The Thinking Process
The thinking visible in this message is minimal on the surface — it's a straightforward cleanup operation. But the thinking that led to this message is extensive and visible in the preceding messages. The assistant worked through a systematic exploration of approaches:
- Runtime IOMMU manipulation ([msg 6323]): Identified the chicken-and-egg problem with nvidia driver binding
- Boot parameter approach ([msg 6325]): Considered but blocked by coordination constraints
- Nvidia driver parameter investigation ([msg 6326]-[msg 6327]): Discovered
DmaRemapPeerMmio=1and tested it - P2P testing ([msg 6332]-[msg 6333]): Confirmed partial functionality of
DmaRemapPeerMmio - Boot-time service creation ([msg 6334]-[msg 6336]): Designed and deployed the systemd approach
- Cleanup ([msg 6337]): Removed artifacts of earlier approaches This progression shows a methodical engineering mindset: explore all runtime options first, then pivot to boot-time configuration, and clean up as you go.
Conclusion
The deletion of two configuration files in [msg 6337] is a small act with outsized significance. It marks the transition from experimentation to commitment, from exploring multiple parallel approaches to betting on a single strategy. The udev rule and modprobe blacklist were the debris of earlier, more tentative attempts — approaches that were tried, found wanting, and now discarded. The systemd service was the chosen path forward, the result of careful reasoning about boot sequencing and driver initialization.

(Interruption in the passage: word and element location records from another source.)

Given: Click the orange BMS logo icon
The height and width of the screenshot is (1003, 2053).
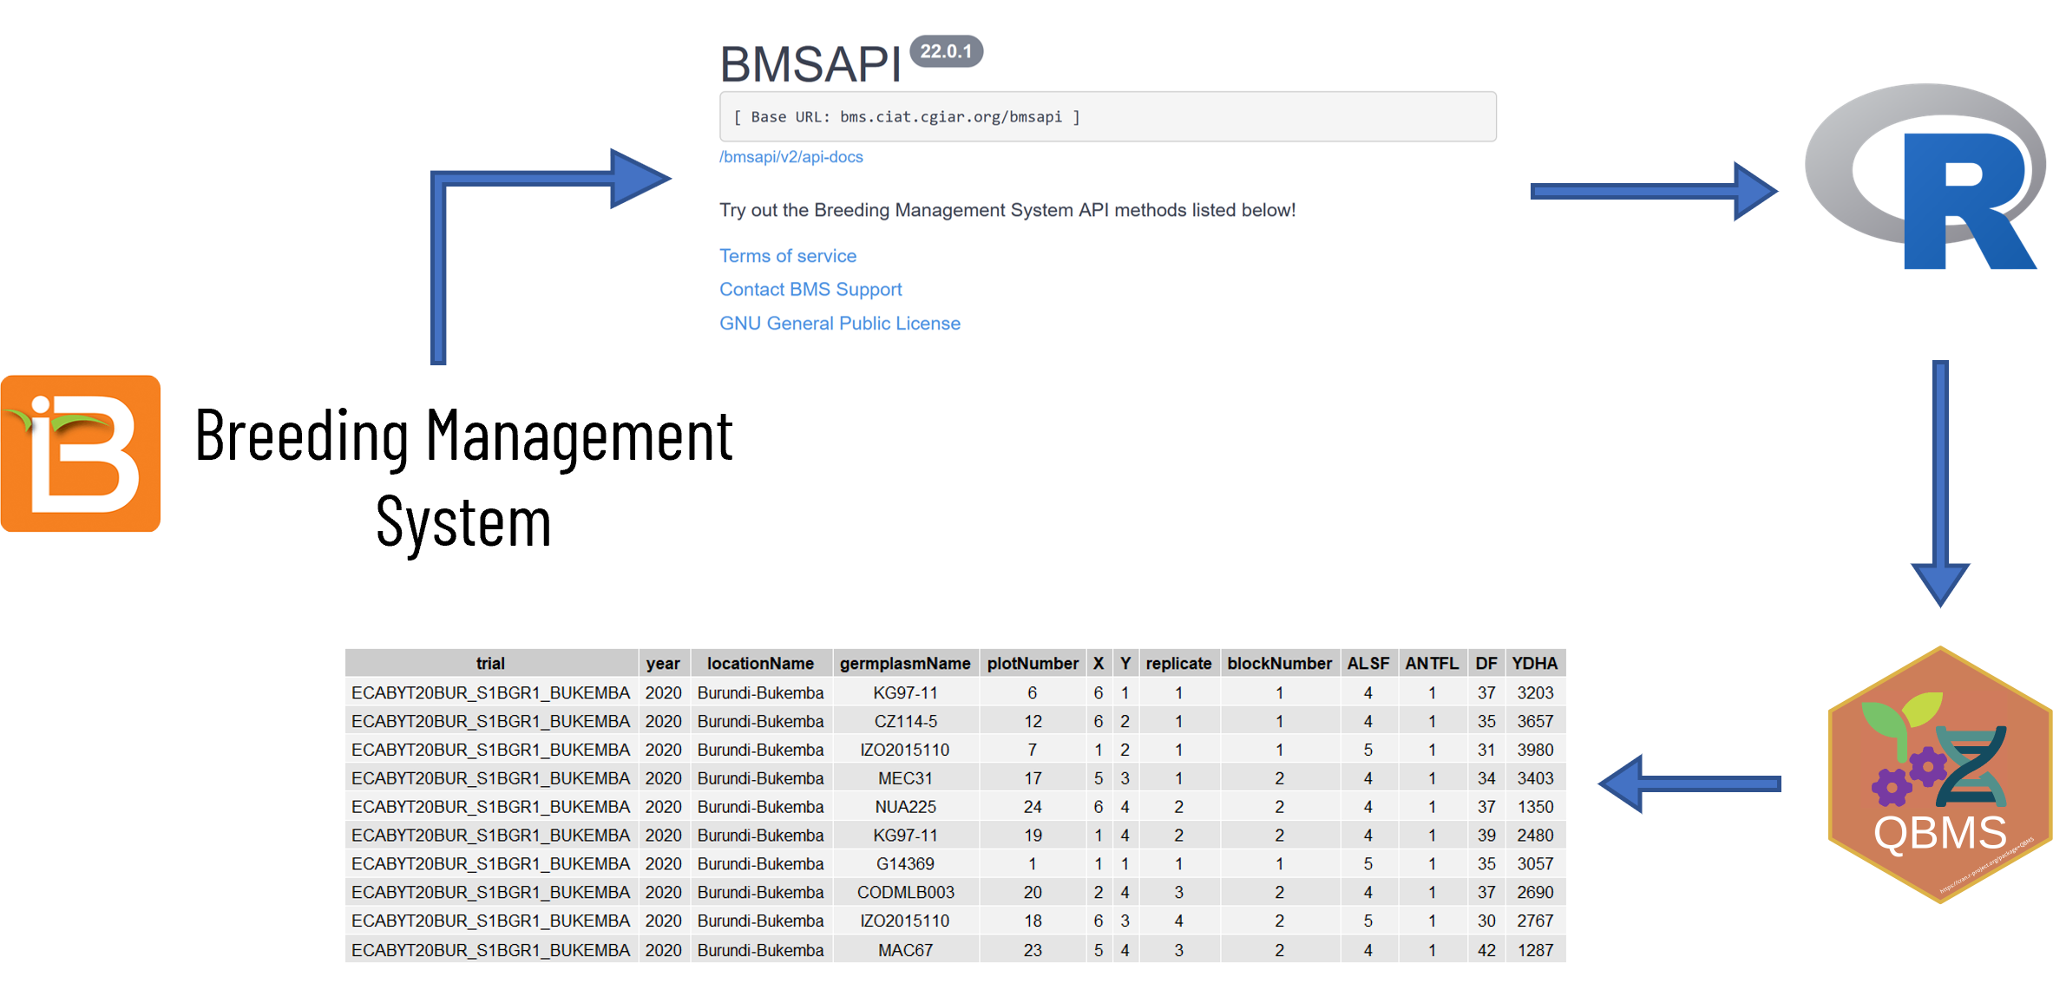Looking at the screenshot, I should (x=81, y=454).
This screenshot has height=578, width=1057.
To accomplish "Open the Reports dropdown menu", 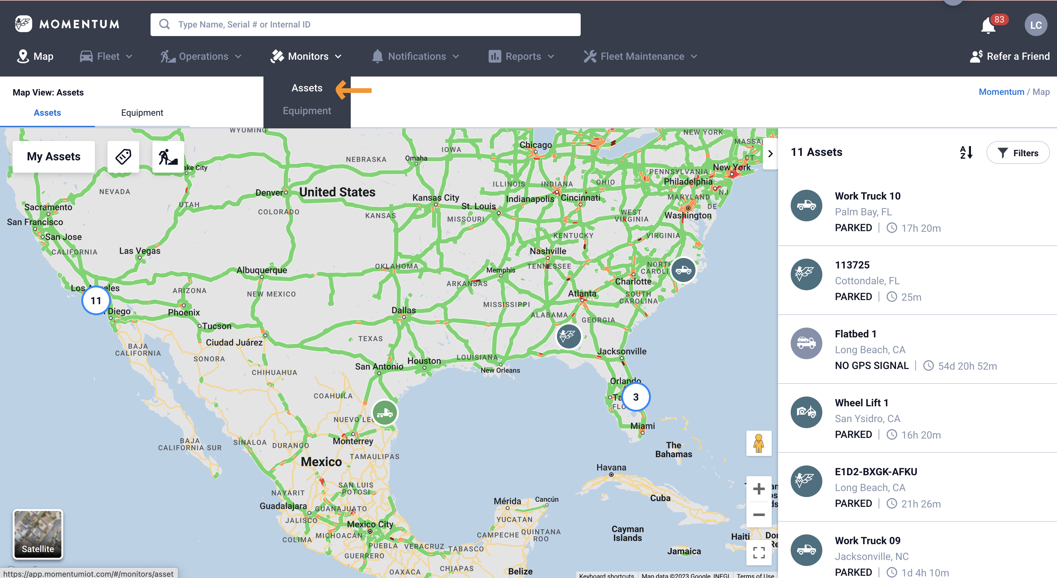I will point(521,56).
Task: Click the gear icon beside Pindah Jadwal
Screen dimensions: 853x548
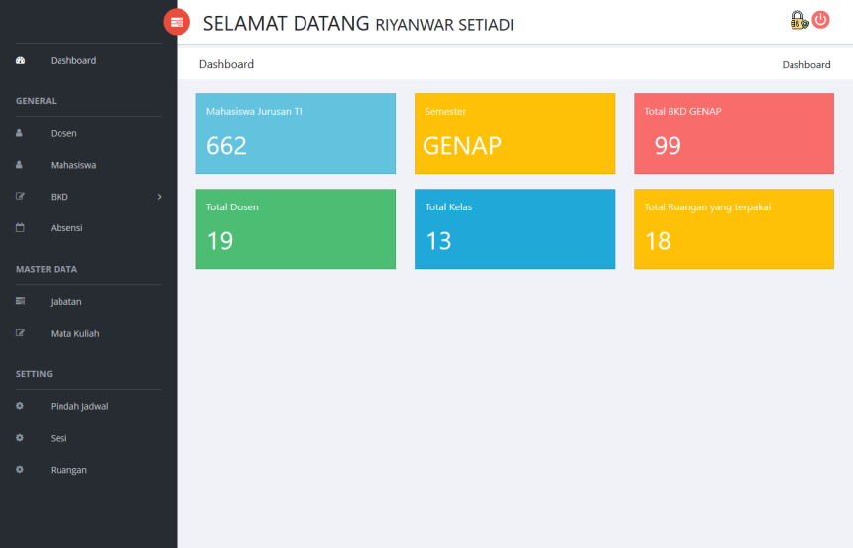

That this path also ultimately failed — that the Blackwell FSP's requirement for DMA translation mode was a hard constraint that no amount of boot-time manipulation could overcome — does not diminish the value of the work documented in this message. Engineering is often about discovering what does not work, and the cleanup in [msg 6337] is a testament to a rigorous, well-documented exploration of a complex systems integration problem. The artifacts were removed, but the knowledge gained — about Blackwell FSP boot requirements, about IOMMU group manipulation, about the limits of nvidia's DmaRemapPeerMmio parameter — remains as a permanent contribution to the understanding of this system.